§ **Records provided**
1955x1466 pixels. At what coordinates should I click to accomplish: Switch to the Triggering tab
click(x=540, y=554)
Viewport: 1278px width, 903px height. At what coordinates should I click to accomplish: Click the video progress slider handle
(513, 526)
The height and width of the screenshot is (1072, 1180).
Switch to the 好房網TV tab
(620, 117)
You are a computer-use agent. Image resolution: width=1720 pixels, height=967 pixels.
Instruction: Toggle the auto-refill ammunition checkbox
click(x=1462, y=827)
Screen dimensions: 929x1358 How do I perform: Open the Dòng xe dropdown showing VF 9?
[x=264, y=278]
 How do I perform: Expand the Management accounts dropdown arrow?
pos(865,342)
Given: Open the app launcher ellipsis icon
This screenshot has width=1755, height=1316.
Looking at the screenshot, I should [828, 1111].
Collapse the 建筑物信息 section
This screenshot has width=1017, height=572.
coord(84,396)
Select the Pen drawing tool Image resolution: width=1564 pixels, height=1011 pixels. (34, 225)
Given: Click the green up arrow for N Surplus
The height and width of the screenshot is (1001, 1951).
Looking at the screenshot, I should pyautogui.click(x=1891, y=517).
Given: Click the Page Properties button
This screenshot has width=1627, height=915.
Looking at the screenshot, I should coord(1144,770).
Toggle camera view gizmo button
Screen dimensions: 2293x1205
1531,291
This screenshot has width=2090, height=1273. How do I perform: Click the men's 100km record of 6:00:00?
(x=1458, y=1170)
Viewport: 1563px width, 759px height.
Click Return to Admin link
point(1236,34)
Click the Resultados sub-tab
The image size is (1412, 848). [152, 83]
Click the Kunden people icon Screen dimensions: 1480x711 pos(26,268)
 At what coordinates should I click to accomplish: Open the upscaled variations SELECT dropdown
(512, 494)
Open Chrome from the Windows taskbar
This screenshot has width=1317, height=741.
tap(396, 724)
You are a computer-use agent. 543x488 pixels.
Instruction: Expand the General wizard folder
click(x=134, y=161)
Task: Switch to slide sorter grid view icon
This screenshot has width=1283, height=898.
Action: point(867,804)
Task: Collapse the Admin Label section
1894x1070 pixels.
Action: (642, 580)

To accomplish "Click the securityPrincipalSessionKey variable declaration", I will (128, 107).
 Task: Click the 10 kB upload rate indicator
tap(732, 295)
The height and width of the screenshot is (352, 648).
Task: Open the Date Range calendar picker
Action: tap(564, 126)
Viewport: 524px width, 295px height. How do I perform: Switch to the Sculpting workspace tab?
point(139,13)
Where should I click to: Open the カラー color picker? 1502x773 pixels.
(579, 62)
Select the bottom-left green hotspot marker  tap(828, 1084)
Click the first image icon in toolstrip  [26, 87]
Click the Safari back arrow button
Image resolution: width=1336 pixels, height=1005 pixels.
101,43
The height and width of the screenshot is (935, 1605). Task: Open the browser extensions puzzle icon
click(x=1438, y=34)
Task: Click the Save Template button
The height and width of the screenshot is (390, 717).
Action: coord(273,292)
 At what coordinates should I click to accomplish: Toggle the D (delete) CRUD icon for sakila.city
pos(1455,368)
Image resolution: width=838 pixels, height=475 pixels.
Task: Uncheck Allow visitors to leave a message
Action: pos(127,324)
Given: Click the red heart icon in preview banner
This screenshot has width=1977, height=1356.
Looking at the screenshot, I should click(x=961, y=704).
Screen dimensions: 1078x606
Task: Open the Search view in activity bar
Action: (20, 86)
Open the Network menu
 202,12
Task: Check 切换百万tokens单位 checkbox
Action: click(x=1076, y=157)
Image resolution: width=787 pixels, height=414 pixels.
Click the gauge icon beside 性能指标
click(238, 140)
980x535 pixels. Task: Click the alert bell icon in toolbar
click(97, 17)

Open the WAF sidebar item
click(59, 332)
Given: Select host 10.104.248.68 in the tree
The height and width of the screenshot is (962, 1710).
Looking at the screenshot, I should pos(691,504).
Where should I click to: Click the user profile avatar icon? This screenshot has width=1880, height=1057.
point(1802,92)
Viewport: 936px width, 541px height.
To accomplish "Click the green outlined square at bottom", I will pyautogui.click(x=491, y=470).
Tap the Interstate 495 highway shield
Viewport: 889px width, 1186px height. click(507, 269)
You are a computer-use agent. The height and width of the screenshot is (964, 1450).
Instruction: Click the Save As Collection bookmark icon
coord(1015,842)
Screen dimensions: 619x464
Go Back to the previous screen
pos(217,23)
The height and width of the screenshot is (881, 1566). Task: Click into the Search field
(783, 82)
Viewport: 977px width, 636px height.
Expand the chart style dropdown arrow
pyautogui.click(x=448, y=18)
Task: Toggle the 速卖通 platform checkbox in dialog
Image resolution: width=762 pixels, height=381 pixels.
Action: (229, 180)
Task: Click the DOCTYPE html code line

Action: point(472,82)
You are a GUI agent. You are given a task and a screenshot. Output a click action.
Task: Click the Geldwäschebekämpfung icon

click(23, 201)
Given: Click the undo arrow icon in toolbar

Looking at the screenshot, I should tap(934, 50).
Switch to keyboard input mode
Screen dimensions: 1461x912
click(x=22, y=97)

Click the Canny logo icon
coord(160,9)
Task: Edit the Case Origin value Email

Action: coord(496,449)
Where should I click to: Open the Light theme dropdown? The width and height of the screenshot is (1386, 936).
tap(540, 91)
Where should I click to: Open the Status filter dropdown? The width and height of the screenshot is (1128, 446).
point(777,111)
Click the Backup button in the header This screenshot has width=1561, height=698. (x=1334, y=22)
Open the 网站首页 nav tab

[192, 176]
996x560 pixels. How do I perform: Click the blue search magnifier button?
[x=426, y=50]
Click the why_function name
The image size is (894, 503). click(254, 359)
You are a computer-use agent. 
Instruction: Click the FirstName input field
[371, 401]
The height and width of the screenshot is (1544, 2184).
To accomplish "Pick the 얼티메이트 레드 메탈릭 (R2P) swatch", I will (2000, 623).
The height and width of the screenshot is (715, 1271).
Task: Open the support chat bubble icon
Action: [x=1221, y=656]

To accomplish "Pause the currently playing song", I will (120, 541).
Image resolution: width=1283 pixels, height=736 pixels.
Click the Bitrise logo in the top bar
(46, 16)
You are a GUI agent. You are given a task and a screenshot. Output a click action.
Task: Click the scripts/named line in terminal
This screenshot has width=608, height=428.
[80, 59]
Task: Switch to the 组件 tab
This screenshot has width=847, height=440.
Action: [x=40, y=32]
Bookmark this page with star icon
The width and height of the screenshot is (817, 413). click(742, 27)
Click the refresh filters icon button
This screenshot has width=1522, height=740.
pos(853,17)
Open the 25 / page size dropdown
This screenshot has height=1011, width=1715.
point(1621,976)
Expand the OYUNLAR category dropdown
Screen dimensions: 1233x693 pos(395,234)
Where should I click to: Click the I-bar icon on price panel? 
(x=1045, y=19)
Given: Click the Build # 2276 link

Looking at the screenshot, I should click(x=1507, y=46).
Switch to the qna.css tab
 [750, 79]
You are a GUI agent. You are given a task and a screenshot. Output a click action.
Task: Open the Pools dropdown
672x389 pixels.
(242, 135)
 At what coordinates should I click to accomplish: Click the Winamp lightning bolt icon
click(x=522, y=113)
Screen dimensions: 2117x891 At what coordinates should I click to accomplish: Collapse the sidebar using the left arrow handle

§ **Aim of the exercise**
On how many lines of the listing does the string "agent" appear? Only the number should be given.

§ **Solution for this problem**
7